RECORDS SHOWN section start
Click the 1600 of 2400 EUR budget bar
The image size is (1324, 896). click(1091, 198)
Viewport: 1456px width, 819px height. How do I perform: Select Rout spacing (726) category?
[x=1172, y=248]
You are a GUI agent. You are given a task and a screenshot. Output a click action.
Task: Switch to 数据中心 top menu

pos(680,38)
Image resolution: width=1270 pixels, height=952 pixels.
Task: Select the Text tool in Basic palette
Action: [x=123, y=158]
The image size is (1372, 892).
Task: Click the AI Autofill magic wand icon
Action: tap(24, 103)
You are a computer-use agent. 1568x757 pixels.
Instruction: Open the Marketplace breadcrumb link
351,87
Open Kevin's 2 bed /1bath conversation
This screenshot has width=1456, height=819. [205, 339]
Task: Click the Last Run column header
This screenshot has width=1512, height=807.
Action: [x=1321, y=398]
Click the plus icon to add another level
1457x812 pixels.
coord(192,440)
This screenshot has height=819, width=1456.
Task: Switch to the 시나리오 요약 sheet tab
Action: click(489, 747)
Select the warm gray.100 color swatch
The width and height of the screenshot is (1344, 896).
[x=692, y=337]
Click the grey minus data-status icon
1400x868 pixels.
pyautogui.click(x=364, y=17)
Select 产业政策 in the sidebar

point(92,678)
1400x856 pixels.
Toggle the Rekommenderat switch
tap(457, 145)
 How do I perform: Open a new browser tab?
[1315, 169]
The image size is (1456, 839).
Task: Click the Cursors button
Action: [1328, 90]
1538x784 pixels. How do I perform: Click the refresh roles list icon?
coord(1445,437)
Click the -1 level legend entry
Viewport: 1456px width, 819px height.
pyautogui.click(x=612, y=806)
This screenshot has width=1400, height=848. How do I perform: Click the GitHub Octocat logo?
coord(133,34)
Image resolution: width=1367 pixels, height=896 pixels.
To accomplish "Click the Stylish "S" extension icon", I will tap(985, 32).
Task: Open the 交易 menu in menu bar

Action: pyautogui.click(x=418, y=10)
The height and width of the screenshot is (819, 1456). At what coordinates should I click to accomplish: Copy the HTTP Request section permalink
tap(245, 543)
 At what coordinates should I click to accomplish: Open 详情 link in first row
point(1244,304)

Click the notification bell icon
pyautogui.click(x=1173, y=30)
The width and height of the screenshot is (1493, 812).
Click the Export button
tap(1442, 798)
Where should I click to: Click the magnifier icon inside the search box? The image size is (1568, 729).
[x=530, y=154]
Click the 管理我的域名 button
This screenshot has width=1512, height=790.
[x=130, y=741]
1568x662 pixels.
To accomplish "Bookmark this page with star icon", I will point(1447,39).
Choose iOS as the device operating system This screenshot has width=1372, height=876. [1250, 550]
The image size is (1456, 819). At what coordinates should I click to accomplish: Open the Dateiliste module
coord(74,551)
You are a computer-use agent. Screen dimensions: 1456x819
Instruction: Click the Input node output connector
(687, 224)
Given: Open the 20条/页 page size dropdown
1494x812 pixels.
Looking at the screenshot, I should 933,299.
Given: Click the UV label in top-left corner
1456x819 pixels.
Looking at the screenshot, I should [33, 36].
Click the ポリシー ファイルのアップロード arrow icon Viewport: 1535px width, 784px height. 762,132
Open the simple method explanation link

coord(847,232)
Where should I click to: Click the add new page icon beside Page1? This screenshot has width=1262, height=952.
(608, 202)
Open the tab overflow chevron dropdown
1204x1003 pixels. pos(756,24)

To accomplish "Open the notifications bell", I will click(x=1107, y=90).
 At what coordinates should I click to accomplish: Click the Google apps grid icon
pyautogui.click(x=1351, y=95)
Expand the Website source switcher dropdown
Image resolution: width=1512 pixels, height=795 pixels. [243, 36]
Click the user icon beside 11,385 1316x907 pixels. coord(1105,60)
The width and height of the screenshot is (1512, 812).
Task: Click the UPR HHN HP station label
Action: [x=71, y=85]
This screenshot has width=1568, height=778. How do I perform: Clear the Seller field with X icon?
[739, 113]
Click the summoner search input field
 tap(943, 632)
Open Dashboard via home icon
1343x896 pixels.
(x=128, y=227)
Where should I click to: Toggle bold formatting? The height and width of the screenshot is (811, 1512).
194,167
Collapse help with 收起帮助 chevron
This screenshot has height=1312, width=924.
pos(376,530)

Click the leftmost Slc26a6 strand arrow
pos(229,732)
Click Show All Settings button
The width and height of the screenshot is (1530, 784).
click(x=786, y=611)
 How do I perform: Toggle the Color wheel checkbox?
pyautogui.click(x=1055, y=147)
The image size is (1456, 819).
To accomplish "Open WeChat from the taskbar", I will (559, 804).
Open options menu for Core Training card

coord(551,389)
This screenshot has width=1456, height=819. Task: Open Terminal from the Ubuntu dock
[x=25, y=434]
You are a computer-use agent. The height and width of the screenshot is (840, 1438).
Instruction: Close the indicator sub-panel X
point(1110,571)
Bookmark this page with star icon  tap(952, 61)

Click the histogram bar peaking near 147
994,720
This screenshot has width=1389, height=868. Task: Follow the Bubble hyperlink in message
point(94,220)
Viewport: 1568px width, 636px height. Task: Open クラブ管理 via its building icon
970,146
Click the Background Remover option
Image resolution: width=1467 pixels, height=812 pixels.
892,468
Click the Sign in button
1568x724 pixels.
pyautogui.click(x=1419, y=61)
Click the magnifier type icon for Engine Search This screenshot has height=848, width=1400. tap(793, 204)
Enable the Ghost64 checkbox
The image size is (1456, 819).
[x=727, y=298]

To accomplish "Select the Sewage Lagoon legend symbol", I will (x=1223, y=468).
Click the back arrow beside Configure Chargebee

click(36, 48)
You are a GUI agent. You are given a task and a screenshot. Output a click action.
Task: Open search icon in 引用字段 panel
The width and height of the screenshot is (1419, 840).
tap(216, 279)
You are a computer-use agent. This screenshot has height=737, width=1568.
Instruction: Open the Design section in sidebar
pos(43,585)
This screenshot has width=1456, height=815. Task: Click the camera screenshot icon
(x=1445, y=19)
RECORDS SHOWN section end
= WHAT IS EXPECTED =
Without leaving anything out, repeat the data exactly.

= REPLY TO THE EXERCISE =
Click the 1600 of 2400 EUR budget bar
The image size is (1324, 896). click(1091, 198)
Viewport: 1456px width, 819px height. How do I perform: Select Rout spacing (726) category?
[x=1172, y=248]
You are a GUI agent. You are given a task and a screenshot. Output a click action.
Task: Switch to 数据中心 top menu

pos(680,38)
Image resolution: width=1270 pixels, height=952 pixels.
Task: Select the Text tool in Basic palette
Action: [x=123, y=158]
The image size is (1372, 892).
Task: Click the AI Autofill magic wand icon
Action: tap(24, 103)
You are a computer-use agent. 1568x757 pixels.
Instruction: Open the Marketplace breadcrumb link
351,87
Open Kevin's 2 bed /1bath conversation
This screenshot has width=1456, height=819. [205, 339]
Task: Click the Last Run column header
This screenshot has width=1512, height=807.
Action: [x=1321, y=398]
Click the plus icon to add another level
1457x812 pixels.
coord(192,440)
This screenshot has height=819, width=1456.
Task: Switch to the 시나리오 요약 sheet tab
Action: click(489, 747)
Select the warm gray.100 color swatch
The width and height of the screenshot is (1344, 896).
[x=692, y=337]
Click the grey minus data-status icon
1400x868 pixels.
pyautogui.click(x=364, y=17)
Select 产业政策 in the sidebar

point(92,678)
1400x856 pixels.
Toggle the Rekommenderat switch
tap(457, 145)
 How do I perform: Open a new browser tab?
[1315, 169]
The image size is (1456, 839).
Task: Click the Cursors button
Action: [1328, 90]
1538x784 pixels. How do I perform: Click the refresh roles list icon?
coord(1445,437)
Click the -1 level legend entry
Viewport: 1456px width, 819px height.
pyautogui.click(x=612, y=806)
This screenshot has width=1400, height=848. How do I perform: Click the GitHub Octocat logo?
coord(133,34)
Image resolution: width=1367 pixels, height=896 pixels.
To accomplish "Click the Stylish "S" extension icon", I will tap(985, 32).
Task: Open the 交易 menu in menu bar

Action: pyautogui.click(x=418, y=10)
The height and width of the screenshot is (819, 1456). At what coordinates should I click to accomplish: Copy the HTTP Request section permalink
tap(245, 543)
 At what coordinates should I click to accomplish: Open 详情 link in first row
point(1244,304)

Click the notification bell icon
pyautogui.click(x=1173, y=30)
The width and height of the screenshot is (1493, 812).
Click the Export button
tap(1442, 798)
Where should I click to: Click the magnifier icon inside the search box? The image size is (1568, 729).
[x=530, y=154]
Click the 管理我的域名 button
This screenshot has width=1512, height=790.
[x=130, y=741]
1568x662 pixels.
To accomplish "Bookmark this page with star icon", I will point(1447,39).
Choose iOS as the device operating system This screenshot has width=1372, height=876. [1250, 550]
The image size is (1456, 819). At what coordinates should I click to accomplish: Open the Dateiliste module
coord(74,551)
You are a computer-use agent. Screen dimensions: 1456x819
Instruction: Click the Input node output connector
(687, 224)
Given: Open the 20条/页 page size dropdown
1494x812 pixels.
Looking at the screenshot, I should 933,299.
Given: Click the UV label in top-left corner
1456x819 pixels.
Looking at the screenshot, I should [33, 36].
Click the ポリシー ファイルのアップロード arrow icon Viewport: 1535px width, 784px height. 762,132
Open the simple method explanation link

coord(847,232)
Where should I click to: Click the add new page icon beside Page1? This screenshot has width=1262, height=952.
(608, 202)
Open the tab overflow chevron dropdown
1204x1003 pixels. pos(756,24)

To accomplish "Open the notifications bell", I will click(x=1107, y=90).
 At what coordinates should I click to accomplish: Click the Google apps grid icon
pyautogui.click(x=1351, y=95)
Expand the Website source switcher dropdown
Image resolution: width=1512 pixels, height=795 pixels. [243, 36]
Click the user icon beside 11,385 1316x907 pixels. coord(1105,60)
The width and height of the screenshot is (1512, 812).
Task: Click the UPR HHN HP station label
Action: [x=71, y=85]
This screenshot has width=1568, height=778. How do I perform: Clear the Seller field with X icon?
[739, 113]
Click the summoner search input field
 tap(943, 632)
Open Dashboard via home icon
1343x896 pixels.
(x=128, y=227)
Where should I click to: Toggle bold formatting? The height and width of the screenshot is (811, 1512).
194,167
Collapse help with 收起帮助 chevron
This screenshot has height=1312, width=924.
pos(376,530)

Click the leftmost Slc26a6 strand arrow
pos(229,732)
Click Show All Settings button
The width and height of the screenshot is (1530, 784).
click(x=786, y=611)
 How do I perform: Toggle the Color wheel checkbox?
pyautogui.click(x=1055, y=147)
The image size is (1456, 819).
To accomplish "Open WeChat from the taskbar", I will (559, 804).
Open options menu for Core Training card

coord(551,389)
This screenshot has width=1456, height=819. Task: Open Terminal from the Ubuntu dock
[x=25, y=434]
You are a computer-use agent. The height and width of the screenshot is (840, 1438).
Instruction: Close the indicator sub-panel X
point(1110,571)
Bookmark this page with star icon  tap(952, 61)

Click the histogram bar peaking near 147
994,720
This screenshot has width=1389, height=868. Task: Follow the Bubble hyperlink in message
point(94,220)
Viewport: 1568px width, 636px height. Task: Open クラブ管理 via its building icon
970,146
Click the Background Remover option
Image resolution: width=1467 pixels, height=812 pixels.
892,468
Click the Sign in button
1568x724 pixels.
pyautogui.click(x=1419, y=61)
Click the magnifier type icon for Engine Search This screenshot has height=848, width=1400. tap(793, 204)
Enable the Ghost64 checkbox
The image size is (1456, 819).
[x=727, y=298]

To accomplish "Select the Sewage Lagoon legend symbol", I will (x=1223, y=468).
Click the back arrow beside Configure Chargebee

click(36, 48)
You are a GUI agent. You are given a task and a screenshot. Output a click action.
Task: Open search icon in 引用字段 panel
The width and height of the screenshot is (1419, 840).
tap(216, 279)
You are a computer-use agent. This screenshot has height=737, width=1568.
Instruction: Open the Design section in sidebar
pos(43,585)
This screenshot has width=1456, height=815. Task: Click the camera screenshot icon
(x=1445, y=19)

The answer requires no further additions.